Russia's wheat crop has been delayed this year by rainy and cold weather but the country's harvest is still expected to be large, only slightly lower than a record crop a year ago.

"The quality in general will be higher than a year ago," Arkady Zlochevsky, the head of Russia's Grain Union, a non-government farmers' lobby, told reporters in Moscow on Tuesday.

Traders and analysts are, however, cutting expectations for Australia's wheat production due to a lack of soil moisture.

"Some areas in Western Australia (one of the larger wheat and rapeseed producing states) are experiencing all-time record low record soil moisture levels. With conditions as they are ... drought stress will almost certainly be an issue for crops moving forward," said Thomson Reuters weather analyst Ed Whalen.

"The market is beginning to factor in a crop of between 19 million to 21 million tonnes," said Matthew Pattison, trading manager at Nidera, the grains trader acquired this year by China's COFCO Group.

Australia's chief commodity forecaster in June pegged wheat output at 24.1 million tonnes.

Should Australian exporters have less wheat to ship, Indonesian and South Korean millers will be forced to turn to supplies from the Black Sea, where production has been aggressively expanded in the last decade.

Australia has steadily lost market share in recent years, especially to Russia, and analysts believe there could be a permanent shift away from the world's No. 4 exporter.

A shortfall in the U.S. spring wheat crop could bolster imports of Canadian spring wheat, said Jay O'Neil, an agricultural economist with Kansas State University.
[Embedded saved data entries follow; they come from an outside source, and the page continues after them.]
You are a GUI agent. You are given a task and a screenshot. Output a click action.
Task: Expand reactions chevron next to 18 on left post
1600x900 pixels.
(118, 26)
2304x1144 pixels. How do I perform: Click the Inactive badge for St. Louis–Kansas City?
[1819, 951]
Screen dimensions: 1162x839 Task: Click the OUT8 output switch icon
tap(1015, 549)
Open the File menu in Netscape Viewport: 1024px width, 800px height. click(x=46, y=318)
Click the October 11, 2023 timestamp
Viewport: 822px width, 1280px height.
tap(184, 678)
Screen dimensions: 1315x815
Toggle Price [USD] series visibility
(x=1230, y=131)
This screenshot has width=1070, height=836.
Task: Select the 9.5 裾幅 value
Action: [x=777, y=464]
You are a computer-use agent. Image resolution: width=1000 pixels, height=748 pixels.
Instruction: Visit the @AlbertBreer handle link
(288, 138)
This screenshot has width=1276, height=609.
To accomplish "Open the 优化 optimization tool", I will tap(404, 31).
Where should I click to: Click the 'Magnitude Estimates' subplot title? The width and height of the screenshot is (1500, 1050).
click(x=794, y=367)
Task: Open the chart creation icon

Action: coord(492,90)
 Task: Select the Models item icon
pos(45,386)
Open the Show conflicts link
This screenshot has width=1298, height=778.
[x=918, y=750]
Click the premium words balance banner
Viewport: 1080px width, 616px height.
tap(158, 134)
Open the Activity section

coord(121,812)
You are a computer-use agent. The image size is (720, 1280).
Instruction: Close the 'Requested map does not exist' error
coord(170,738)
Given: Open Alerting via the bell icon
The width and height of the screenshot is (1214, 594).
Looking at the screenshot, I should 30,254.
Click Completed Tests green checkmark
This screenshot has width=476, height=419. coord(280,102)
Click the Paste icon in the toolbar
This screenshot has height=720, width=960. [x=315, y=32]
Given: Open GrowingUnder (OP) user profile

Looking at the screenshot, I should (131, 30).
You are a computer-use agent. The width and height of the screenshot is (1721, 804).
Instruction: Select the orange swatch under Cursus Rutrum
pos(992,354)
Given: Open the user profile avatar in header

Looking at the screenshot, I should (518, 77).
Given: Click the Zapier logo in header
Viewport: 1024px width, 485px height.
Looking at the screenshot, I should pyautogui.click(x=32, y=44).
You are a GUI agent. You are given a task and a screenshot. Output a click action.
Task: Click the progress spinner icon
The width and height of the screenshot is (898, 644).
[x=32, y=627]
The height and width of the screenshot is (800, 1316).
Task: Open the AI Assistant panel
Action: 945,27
Not everyone faces shortages of high-quality wheat, however.

China has increased output of better-quality wheat significantly this year, and that could cut its demand for imports from major suppliers such as the United States and Australia.

(Reporting by Julie Ingwersen in CHICAGO and Colin Packham in SYDNEY; Additional reporting by Henning Gloystein in SINGAPORE, Hallie Gu in BEIJING, Michael Hogan in HAMBURG and Olga Popova in MOSCOW; Editing by Andrew Hay and Dale Hudson)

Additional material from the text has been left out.